··· Page extract
What the Medieval Poetics of Enigma Can Still Do

This is a slightly revised and expanded version of a piece published on the blog of Hope’s Department of English that tries to express the larger claims of my book, Piers Plowman and the Poetics of Enigma: Riddles, Rhetoric, and Theology.

What kind of truth do we seek in literature? Readers of literature are looking for many things. In a post-truth era, it is getting harder even to count truth among them. But the question of literary truth has always been difficult. The oldest answer in Western letters hangs on the term enigma.

In the golden age of Greece (fifth century BCE), before terms like symbol and allegory had come into literary studies, the word ainigma was used to talk about poetry’s density of meaning and depth of insight—what Homer was seen to have in common with oracles from Delphi. Ainigma is often translated “riddle,” but Greek had another term, griphos, for verbal puzzles, using puns and tricks with letters, that lose interest once they are solved. The riddle of the Sphinx, by contrast, merits being called an ainigma: “What goes on four feet in the morning, two feet at noon, and three feet at dusk?” This complex metaphor not only challenges ingenuity but opens contemplation of human life, all the more so in the light of the story of its famous solver, Oedipus.

While the point of a griphos riddle is the contest, an ainigma aims at shared contemplation of something mysterious—what we still hope will happen in literature classrooms or after attending a good play or movie. The difference is important enough that Latin borrowed its word aenigma from Greek and English borrowed it from Latin, so that riddle and enigma still mark a distinction within the core idea of verbal puzzles. Enigma remains an essential term for writing that projects a surplus of meaning and elicits the kind of interpretive attention that distinguishes what we value as literature.

The uses of enigma in classical, medieval, and modern literary culture suggest recognition of a mode or style, the enigmatic, that I find it helpful to define over against what I call the didactic and the esoteric. Didactic texts, which make up most of what is ever published, have an agenda to impart a settled message or reinforce an established view. Esoteric texts, on the other hand, aim to exclude all but an elite from privileged knowledge. Both tend to draw a line between insiders and outsiders, whereas the enigmatic mode invites new interpretations and new voices while still being centered on a reality that transcends articulation.
······
■ How to complete this task: Name the three modes or styles of writing that the piece on the medieval poetics of enigma sets against one another, and give the aim it assigns to each.
··· Provided material
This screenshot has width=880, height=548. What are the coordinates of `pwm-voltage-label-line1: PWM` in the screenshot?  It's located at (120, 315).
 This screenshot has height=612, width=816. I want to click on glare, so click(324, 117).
······
■ Task answer:
- **The didactic:** it has an agenda to impart a settled message or reinforce an established view.
- **The esoteric:** it aims to exclude all but an elite from privileged knowledge.
- **The enigmatic:** it invites new interpretations and new voices while still being centered on a reality that transcends articulation.